Wigs may have been the height of fashion, but they posed plenty of problems for the wearer. Men had to learn how to manage their wigs in court. Handling one’s wig while bowing, for example, to stop it from falling over the face was essential. Full-bottomed wigs could be oppressively hot and weighed three to four pounds. And with candles providing illumination indoors, wigs could easily catch fire.

Ghoulish superstitions attached themselves to hairpieces. During the Great Plague that raged in London during 1665 and 1666, people feared wigmakers were using the hair of the dead. London diarist Samuel Pepys had second thoughts about a wig that he bought in 1665 “because the plague was in Westminster when I bought it.” Eventually, he decided that enough time had passed since the purchase that he could safely wear it.

Hefty pricetags

Once established at court, wigs became de rigueur among high-ranking professional groups, such as judges, priests, financiers, merchants, shop-keepers, prestigious artisans, respected domestic servants, and the hairdressers who constructed and cared for the wigs. 

To meet growing demand, the number of master wigmakers boomed in France during Louis XIV’s reign. In Paris, it increased from 200 in 1673 to 945 in 1771. In the provinces, journeymen wigmakers traveled around the country as well, and soon ordinary people began wearing wigs, to the consternation of the upper classes.

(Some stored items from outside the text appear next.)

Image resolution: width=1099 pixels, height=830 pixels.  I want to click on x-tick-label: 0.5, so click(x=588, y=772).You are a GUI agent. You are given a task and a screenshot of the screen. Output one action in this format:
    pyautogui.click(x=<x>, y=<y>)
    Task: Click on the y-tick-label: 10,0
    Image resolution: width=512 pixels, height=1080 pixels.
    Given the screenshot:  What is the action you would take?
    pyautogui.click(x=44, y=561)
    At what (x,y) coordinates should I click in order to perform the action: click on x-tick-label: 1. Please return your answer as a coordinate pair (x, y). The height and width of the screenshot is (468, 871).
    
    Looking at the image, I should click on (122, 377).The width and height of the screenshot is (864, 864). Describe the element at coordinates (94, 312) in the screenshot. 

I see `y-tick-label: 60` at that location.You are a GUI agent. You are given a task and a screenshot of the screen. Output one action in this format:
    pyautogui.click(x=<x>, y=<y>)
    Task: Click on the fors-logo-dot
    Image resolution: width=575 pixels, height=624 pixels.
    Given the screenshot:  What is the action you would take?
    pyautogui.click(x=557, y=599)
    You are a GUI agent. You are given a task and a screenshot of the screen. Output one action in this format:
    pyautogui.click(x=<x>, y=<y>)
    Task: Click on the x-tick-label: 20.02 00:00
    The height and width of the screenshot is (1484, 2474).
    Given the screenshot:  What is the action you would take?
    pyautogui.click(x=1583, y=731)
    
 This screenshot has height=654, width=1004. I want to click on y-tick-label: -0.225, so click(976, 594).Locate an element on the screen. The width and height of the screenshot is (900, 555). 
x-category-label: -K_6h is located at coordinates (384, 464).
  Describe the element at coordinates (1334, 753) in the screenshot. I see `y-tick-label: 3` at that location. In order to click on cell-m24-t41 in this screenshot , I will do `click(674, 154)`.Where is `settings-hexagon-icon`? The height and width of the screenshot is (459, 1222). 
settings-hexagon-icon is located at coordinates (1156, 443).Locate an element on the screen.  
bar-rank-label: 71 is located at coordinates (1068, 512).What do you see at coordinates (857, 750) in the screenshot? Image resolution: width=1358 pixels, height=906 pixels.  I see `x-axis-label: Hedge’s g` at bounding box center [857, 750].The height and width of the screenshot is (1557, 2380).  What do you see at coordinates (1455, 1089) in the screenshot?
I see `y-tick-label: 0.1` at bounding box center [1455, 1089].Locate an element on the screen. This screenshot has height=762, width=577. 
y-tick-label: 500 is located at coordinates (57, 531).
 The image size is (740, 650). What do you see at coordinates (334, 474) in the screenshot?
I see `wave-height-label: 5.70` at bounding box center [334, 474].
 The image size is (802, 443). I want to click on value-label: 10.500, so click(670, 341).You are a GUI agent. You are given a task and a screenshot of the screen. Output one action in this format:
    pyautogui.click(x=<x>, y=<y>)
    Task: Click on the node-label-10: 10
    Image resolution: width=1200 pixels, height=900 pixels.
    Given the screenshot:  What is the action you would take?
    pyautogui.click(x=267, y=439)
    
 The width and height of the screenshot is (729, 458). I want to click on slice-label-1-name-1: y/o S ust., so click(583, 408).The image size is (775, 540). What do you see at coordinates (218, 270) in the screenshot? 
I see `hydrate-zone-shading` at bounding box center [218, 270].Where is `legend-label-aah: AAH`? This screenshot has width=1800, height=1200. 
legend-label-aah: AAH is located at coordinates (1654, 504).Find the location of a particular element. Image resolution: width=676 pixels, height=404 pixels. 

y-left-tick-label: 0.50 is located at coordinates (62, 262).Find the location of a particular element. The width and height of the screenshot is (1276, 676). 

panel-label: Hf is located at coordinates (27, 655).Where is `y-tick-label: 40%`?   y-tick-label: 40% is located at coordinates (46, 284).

At the heart of wig economics was the hair itself. Higher priced wigs used women’s hair because of its length and the belief that it was of higher quality than men’s. Traders at fairs would buy hair from peasant girls. Blond or silver-gray hair was often in high demand, followed by black. Naturally curly hair was the most valuable of all. With so many wigs to make, French artisans bought hair from all around Europe. In England tracts were written in defense of nationally sourced human hair, which competed not only against continental human hair but also against horsehair (from manes) or goat hair for cheaper wigs.

(In 1500s Europe, masks were fashionable—and scandalous!)

Big hair falls flat

Louis XIV’s death in 1715 heralded the end of the big wig craze. When King Louis XV came of age, he favored simpler hairstyles at his court. Portraits of the new king depict him with powdered hair: Curls frame his face, while the rest is pulled back into a low ponytail.

The profound social changes that took place at the end of the 18th century brought the fashion for wigs to an end. Wigs were linked in the popular imagination with the excesses of France’s ancien régime, none more so than the towering wigs associated with Marie Antoinette and the court of Louis XVI, which gave rise to the French Revolution. 

Like Napoleon himself, men of fashion began to spurn wigs. Some professions still allowed for their use, however. Although aristocrats no longer wore them, their staff did. In England, judges retained the wig as a symbol of their official role. The custom remains to this day: In criminal cases English judges wear bob-style wigs, with shorter sides and a tail at the back.